Como cuando llevas dos horas discutiendo con alguien y
te das cuenta que tu estas equivocada pero ya no hay vuelta atrás y tienes que
seguir en tu postura para no quedar como una estúpida, así que sacas algo que
hizo hace 3 años y jamás le perdonaste.
Entre la guerra y la paz.
Odiaba discutir
con él, más bien, odiaba discutir sola.
A él no le gusta
levantarme la voz y jamás me insulta, en cambio yo soy el mejor ejemplo de un
pelafustán, algo grosera y en ocasiones se me salía algún “pendejo” o un “idiota”.
Odiaba su manera de tomarme con calma, incluso sabía que entre sus reglas básicas
para el sano convivir conmigo tenía la de “Desayúnese 2 cucharadas (copeteadas)
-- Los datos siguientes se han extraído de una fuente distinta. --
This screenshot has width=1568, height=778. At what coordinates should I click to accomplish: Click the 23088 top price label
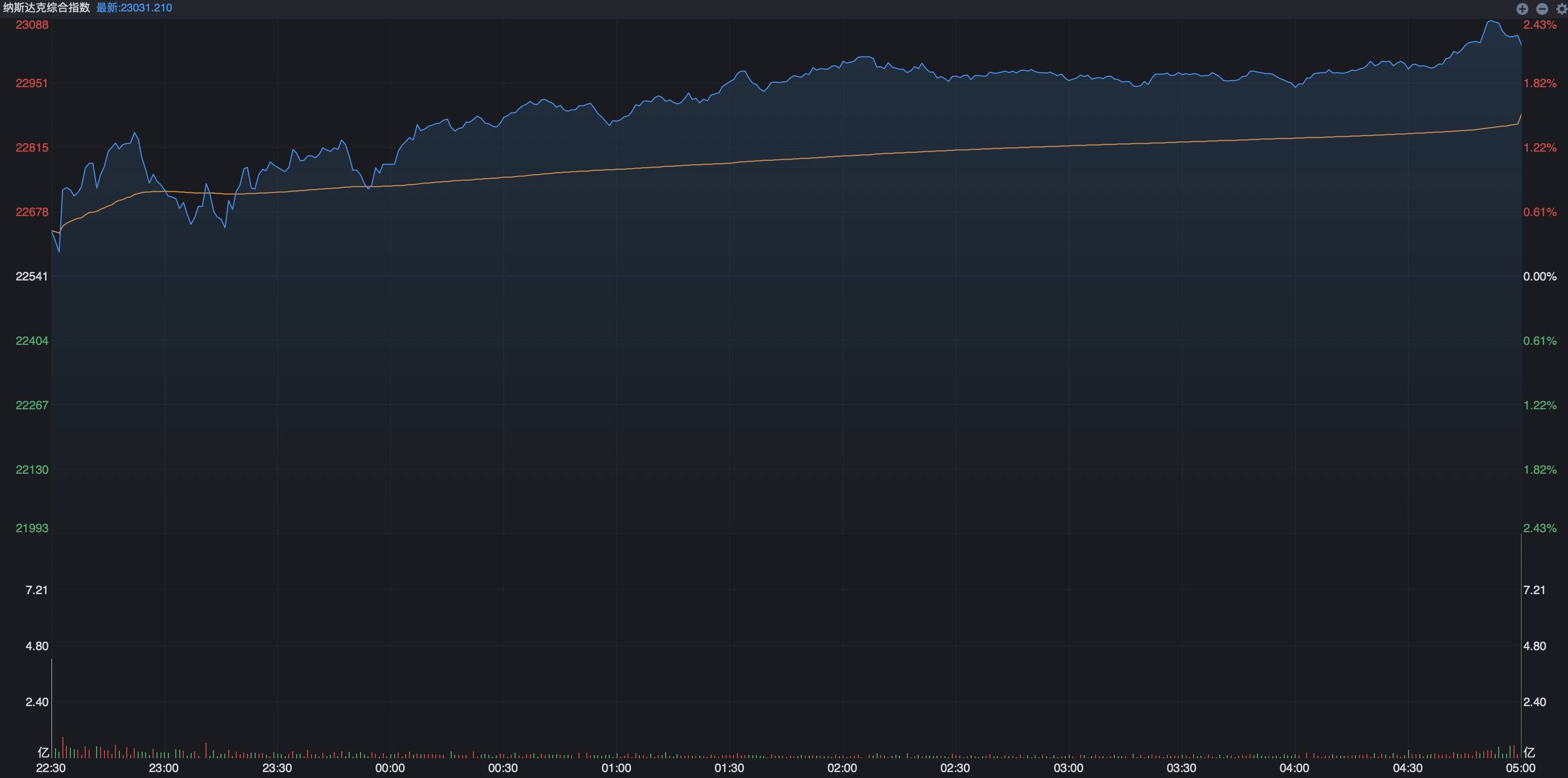point(32,25)
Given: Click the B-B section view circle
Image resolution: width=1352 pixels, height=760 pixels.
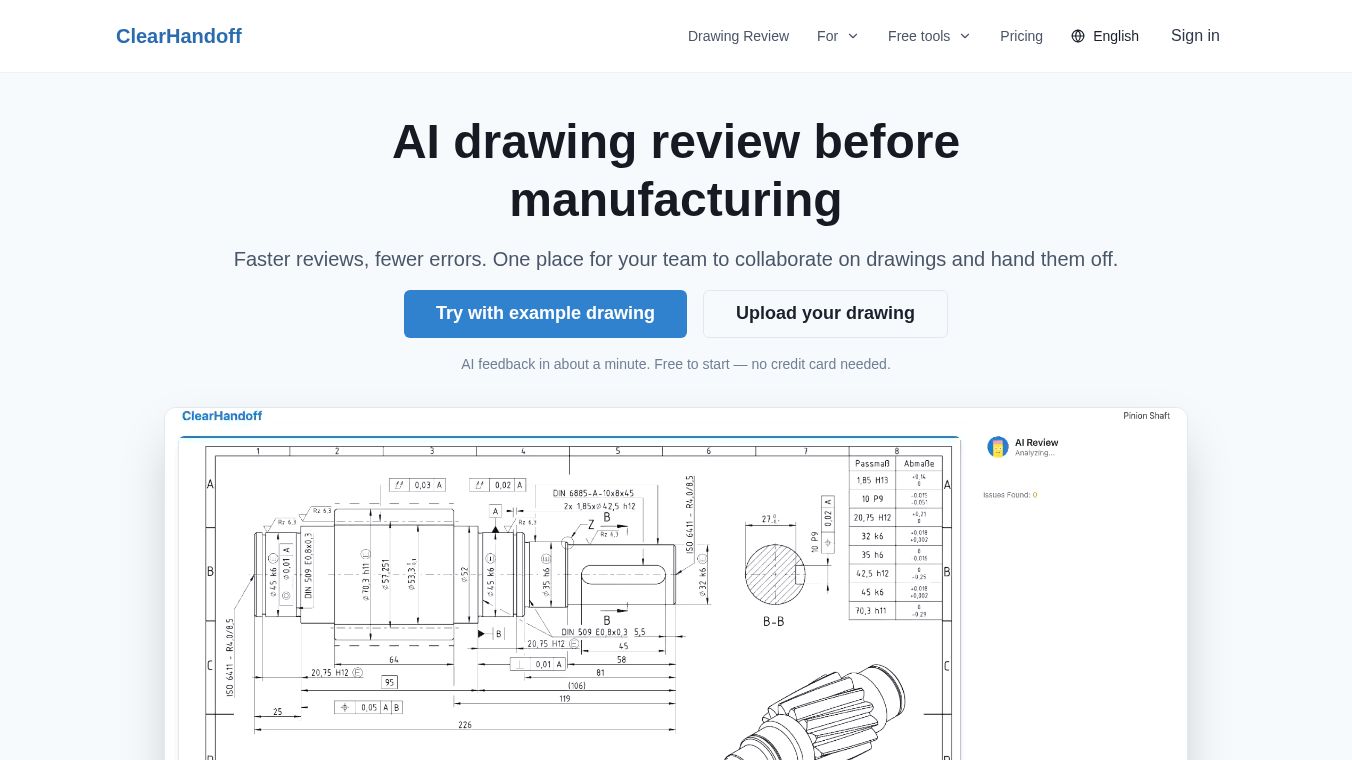Looking at the screenshot, I should (x=775, y=574).
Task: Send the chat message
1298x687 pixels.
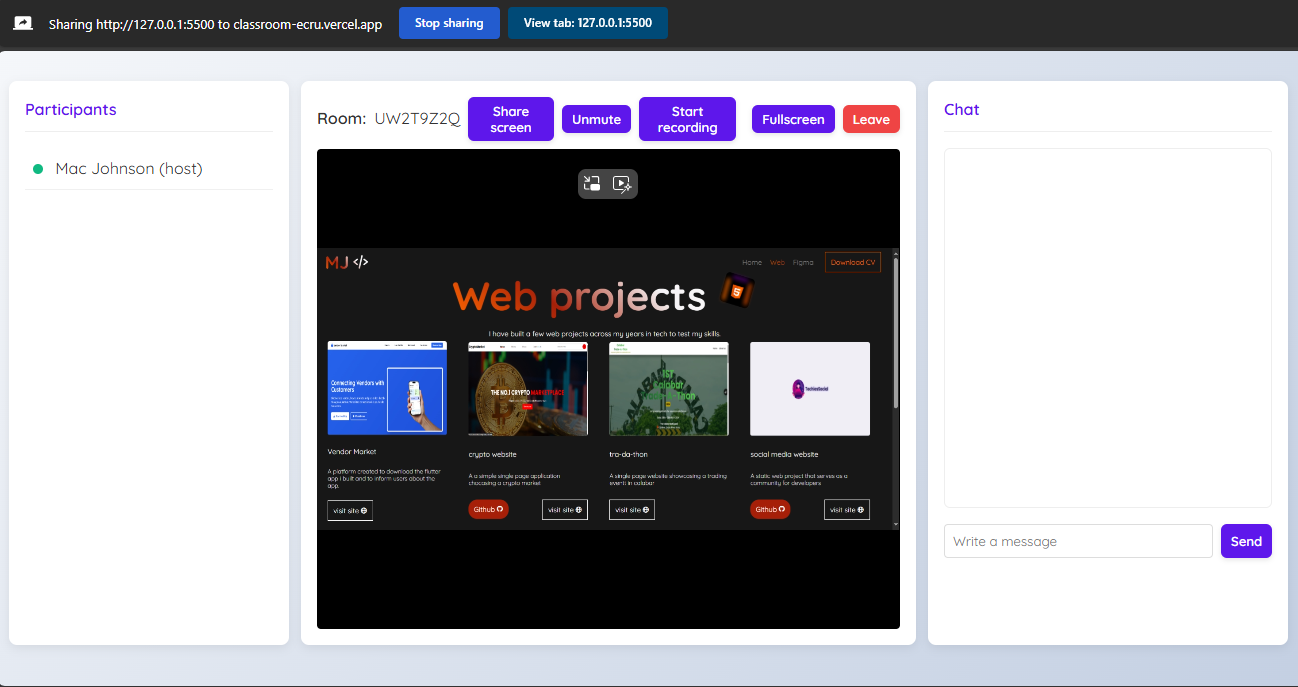Action: [1246, 541]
de calma cuando vea a Fernanda enfurecer”.
Odiaba que para
eso él fuera más maduro que yo, me molesta pensar que me veía como una niña
caprichosa (no digo que no lo sea, pero me duele que los demás lo noten) y con
sus dimensiones de papá, de seguro pretendía regañarme y castigarme.
Odiaba la manera
en que me tranquilizaba, como con somníferos, se volvió un experto en manejar
mis sentidos, los avivaba y atontaba a su antojo; siempre odiaba que me hiciera
reír cuando quería permanecer sería, odiaba que fuera racional y centrado,
tanta tranquilidad me saca de mi zona de confort.
Yo puedo lidiar
con el caos, con la anarquía y la violencia, con el desorden y las cosas que
necesitan arreglarse y él, a veces, muy a veces, me lo hacía a mí, me ordenaba
el caos, como si yo fuese un desorden y, como sabes, hay cosas que no puedo
manejar, como la paz.
La paz es
terrible, muy parecida a la guerra. Pero menos duradera, es un receso de gritos
y arranques, la paz indica que las cosas andan bien, hasta que se muere y le da
paso a la tormenta. Él parecía la paz y yo, yo siempre he sido guerra.